Anadolu topraklarında kurduğu Ahi Teşkilatı ile İslamiyet’in Türkler ortasında yayılmasında büyük hisse sahibi olan Ahi Evran, nitekim yaşamış bir kişi olsa da hakkında günümüze kadar kalan bilgiler vakit zaman mitolojik bir anlatıya bile benzeri. Gelin Ahi Evran kimdir, neler yapmıştır tüm ayrıntılarıyla görelim.

1071 Malazgirt Zaferi sonrası Türkler akın akın Anadolu’ya gelmeye başlamış ve bu topraklarda hem kendi geleneklerini sürdürmüş hem de İslamiyet ile tanışmışlardır. Bu süreçte rol almış sayısız isimden bahsetmek mümkün lakin bunlar ortasında en kıymetlilerinden bir tanesi elbet Ahi Teşkilatı’nın kurucusu olan ve bölgede uzun mühlet tesirli olmuş Ahi Evran’dır. 

Ahi Evran hakkında günümüze kadar bilgilerin büyük bir kısmı aslında menkıbe ismi verilen destansı öykülerdir. Elbette bunlar temel kaynak olarak kabul edilebilir fakat bazı anlatılar vakit zaman mitolojik öğeler bile içerdiği için tam olarak Ahi Evran kimdir sorusuna kesin bir cevap vermek mümkün değil.
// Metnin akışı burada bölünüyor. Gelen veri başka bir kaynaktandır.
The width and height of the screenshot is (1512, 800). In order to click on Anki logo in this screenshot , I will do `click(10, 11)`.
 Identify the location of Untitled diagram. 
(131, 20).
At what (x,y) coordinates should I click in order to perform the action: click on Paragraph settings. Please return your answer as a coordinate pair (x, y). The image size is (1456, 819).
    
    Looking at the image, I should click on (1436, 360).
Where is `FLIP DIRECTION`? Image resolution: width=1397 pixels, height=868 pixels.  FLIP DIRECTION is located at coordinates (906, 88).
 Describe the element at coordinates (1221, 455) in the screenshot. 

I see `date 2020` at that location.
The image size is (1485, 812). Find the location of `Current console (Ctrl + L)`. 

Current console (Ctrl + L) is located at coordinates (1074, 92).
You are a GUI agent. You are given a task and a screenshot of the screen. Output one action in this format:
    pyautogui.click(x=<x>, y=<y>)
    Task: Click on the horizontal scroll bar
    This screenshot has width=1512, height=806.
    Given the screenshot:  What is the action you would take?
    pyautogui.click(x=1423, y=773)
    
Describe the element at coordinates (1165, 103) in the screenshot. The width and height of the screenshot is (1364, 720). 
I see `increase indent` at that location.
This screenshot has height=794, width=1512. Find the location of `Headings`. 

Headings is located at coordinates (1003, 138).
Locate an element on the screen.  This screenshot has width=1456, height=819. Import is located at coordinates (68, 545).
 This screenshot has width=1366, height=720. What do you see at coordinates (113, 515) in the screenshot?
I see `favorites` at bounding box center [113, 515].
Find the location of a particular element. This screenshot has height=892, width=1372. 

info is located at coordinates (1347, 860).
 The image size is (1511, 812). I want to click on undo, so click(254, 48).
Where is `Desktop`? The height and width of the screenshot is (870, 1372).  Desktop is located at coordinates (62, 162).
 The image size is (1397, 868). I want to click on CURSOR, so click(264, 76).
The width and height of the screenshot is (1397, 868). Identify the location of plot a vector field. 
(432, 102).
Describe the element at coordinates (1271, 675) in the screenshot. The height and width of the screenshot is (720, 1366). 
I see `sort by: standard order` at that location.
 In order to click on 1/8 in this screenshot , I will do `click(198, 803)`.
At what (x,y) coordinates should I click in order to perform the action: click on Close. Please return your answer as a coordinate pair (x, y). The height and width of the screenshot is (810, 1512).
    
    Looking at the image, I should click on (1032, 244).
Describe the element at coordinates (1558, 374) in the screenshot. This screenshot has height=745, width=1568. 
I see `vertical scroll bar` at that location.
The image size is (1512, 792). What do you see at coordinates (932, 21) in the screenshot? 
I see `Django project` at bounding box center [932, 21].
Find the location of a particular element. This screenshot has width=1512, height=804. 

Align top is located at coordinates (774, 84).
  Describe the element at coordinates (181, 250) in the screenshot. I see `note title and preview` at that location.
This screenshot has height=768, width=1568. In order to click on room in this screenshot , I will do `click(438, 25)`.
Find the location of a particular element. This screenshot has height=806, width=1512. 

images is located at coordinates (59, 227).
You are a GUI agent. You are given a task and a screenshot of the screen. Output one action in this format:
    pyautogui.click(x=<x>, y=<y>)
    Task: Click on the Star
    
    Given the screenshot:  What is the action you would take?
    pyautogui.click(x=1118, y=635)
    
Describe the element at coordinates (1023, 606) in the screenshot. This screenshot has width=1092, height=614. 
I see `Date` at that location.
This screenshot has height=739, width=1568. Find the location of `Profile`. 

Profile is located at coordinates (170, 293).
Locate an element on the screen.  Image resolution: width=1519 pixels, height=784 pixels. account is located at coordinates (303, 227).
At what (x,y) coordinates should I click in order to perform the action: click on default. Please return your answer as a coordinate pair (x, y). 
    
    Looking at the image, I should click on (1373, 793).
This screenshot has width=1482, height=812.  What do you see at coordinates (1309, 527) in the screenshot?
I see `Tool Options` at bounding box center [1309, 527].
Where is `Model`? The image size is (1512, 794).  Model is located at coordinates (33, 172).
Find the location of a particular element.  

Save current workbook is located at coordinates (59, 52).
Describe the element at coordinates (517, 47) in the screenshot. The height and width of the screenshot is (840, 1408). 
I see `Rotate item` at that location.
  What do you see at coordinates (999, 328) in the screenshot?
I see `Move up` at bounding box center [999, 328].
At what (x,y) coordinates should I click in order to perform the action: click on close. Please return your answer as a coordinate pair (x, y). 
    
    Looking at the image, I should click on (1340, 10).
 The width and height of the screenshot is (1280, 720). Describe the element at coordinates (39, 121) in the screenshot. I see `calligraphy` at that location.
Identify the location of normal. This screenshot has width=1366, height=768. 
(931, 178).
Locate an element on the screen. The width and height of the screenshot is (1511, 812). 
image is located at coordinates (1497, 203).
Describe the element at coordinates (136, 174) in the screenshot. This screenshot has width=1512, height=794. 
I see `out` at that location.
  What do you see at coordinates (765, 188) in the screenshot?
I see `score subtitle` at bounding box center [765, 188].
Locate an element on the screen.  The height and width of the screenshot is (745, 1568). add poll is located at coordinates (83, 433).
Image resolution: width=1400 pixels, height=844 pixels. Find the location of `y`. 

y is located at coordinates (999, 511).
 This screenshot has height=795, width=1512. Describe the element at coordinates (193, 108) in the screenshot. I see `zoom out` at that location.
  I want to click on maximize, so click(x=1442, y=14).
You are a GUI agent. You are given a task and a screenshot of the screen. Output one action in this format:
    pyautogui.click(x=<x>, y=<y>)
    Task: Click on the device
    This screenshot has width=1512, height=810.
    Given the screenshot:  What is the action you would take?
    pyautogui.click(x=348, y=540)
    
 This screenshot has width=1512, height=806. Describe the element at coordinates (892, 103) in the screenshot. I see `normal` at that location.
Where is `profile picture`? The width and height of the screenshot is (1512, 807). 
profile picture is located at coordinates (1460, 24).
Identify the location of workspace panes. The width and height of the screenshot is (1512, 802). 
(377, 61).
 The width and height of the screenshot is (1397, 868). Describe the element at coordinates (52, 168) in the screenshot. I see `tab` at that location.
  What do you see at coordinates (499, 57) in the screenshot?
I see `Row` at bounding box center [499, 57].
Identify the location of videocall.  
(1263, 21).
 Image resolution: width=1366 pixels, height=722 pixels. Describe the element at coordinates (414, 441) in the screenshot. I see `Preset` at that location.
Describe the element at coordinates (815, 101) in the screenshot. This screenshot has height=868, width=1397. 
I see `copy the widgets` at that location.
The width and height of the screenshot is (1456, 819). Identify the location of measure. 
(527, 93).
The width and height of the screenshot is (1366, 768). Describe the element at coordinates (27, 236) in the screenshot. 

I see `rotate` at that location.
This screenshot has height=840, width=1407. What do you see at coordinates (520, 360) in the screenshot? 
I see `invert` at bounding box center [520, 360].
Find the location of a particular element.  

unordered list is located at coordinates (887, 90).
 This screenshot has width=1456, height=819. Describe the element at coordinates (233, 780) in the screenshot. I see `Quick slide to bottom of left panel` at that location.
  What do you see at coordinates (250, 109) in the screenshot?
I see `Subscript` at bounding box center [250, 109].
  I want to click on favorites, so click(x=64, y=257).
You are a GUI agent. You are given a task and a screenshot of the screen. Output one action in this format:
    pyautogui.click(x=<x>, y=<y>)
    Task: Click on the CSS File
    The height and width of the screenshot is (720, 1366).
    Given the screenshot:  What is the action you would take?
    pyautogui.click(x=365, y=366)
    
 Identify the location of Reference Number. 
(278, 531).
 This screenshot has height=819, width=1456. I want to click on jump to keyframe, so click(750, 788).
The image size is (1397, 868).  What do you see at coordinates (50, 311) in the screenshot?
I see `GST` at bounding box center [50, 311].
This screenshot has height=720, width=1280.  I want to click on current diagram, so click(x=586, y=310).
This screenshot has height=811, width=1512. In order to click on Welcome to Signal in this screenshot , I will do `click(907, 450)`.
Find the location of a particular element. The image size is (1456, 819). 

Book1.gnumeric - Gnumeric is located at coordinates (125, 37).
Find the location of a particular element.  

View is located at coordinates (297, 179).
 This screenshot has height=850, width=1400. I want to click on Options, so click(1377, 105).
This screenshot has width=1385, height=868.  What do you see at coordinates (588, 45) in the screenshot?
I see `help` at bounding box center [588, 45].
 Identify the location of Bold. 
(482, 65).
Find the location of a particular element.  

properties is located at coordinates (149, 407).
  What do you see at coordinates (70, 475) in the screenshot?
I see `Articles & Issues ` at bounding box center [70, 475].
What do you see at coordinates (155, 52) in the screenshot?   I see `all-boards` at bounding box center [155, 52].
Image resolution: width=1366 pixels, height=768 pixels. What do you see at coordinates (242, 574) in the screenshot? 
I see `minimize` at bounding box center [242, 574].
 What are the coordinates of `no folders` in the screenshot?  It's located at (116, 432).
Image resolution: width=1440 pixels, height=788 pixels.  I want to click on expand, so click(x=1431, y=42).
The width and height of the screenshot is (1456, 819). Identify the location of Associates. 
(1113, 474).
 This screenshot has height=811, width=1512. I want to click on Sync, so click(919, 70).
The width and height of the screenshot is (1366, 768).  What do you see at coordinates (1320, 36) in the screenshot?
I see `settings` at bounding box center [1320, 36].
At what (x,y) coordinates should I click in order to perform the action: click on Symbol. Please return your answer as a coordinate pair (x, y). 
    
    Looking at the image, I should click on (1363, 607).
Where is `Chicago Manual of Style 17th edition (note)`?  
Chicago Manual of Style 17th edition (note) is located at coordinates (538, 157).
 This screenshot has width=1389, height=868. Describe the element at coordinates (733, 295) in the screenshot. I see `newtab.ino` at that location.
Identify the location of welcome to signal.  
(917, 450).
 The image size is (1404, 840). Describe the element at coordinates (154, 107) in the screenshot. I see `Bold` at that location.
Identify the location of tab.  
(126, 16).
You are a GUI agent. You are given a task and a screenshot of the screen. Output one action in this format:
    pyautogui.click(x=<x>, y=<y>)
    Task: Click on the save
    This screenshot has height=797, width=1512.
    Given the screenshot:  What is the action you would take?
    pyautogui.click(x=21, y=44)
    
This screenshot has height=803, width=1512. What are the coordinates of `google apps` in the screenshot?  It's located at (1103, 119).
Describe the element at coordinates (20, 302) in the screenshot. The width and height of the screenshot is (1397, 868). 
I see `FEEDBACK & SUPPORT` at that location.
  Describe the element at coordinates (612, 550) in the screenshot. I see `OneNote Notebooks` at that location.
Yeniden de gelin bilinenler ışığında Ahi Evran neler yapmıştır yakından bakalım. 

Büyük üstatlardan ders alma talihi bulmuş bir genç: Ahi Evran kimdir?

Pîr Mahmud bin Ahmed Nasirûddin Ahî Evran bin Abbas Velî, Pîr Ahî Evrân Velî üzere isimlerle de anılan Ahi Evran; kesin olmamakla birlikte 1171 yılında bugün İran sonları içerisinde bulunan Hoy kasabasında dünyaya gelmiştir. Tarih kesin olmasa bile bu bölgede doğmuş olması olasıdır zira Hoy kasabası, Büyük Selçuklu hükümdarlarından olan Tuğrul Bey’in tahta geçmesinden sonra bir Türkmen diyarı olmuştur. 

Sonraki yıllarda Azerbaycan’a geçen Ahi Evran, Horasan ve Maveraünnehir bölgesinde periyodun değerli üstatlarından dersler aldı. Bağdat’a giderek Fütüvvet Teşkilâtı’na katılması ise sonraki yıllarda kuracağı Ahi Teşkilatı fikirlerini yeşerten olay oldu. 

Ahiliği, Fütüvvet Teşkilâtı’ndan öğrendi:

13. yüzyılın birinci yıllarına Bağdat’a geçtiği düşünülen Ahi Evran, burada Fütüvvet Teşkilâtı’na katıldı. Dönemin Abbasi halifesi Nasır Lidinillah tarafından kurulan bu teşkilat, hem bir tasavvuf akımı hem de bir esnaf birliğiydi. Esasen Bağdat, devrin ilim merkezi olduğu için Ahi Evran’ın burada geçirdiği mühlet tüm benliğini oluşturdu desek yanlış olmaz. 

Dönemin Anadolu Selçuklu sultanı I. Gıyaseddin Keyhüsrev ile birlikte Anadolu’ya gelen Ahi Evran, burada Kayseri’ye yerleşti ve Fütüvvet Teşkilâtı’ndan aldığı ilham ile Ahi Teşkilatı’nı kurdu. Ahilik söz manası olarak kardeşlik demektir. Bu teşkilat, esnafın kardeşçesine birlikte hareket etmesini temel alıyordu. Tıpkı vakitte dini bir hareketti. 

Ahi Evran, bayanların da teşkilatlanmasını sağlamıştır:

Ahi Evran bu periyotta Kermani’nin kızı olan Fatma Bacı ile evliydi. Ahi Teşkilatı’na bayanların girmesi yasaktı lakin Ahi Evran, yeni bir birlik yapısı olan Bacıyan-ı Rum yani Anadolu Bayanları teşkilatını kurması için eşini teşvik etmiştir. Teşkilatın kurucusu olan Fatma Bacı, o tarihten sonra Bayan Ana olarak anılmıştır. 

Bu süreçte Ahilik giderek yaygınlaşmaktadır. Devrin en büyük İslam filozoflarından olan Hacı Bektaş-ı Velî sık sık Ahi Evran’ı ziyaret ederdi. Ahilik hakkında bilgi veren bir öteki isim de İbn-i Batuta’dır. Ünlü seyyah Anadolu’yu karış karış gezerken karşılaştığı Ahi zaviyelerinden sık sık bahsetmiştir. 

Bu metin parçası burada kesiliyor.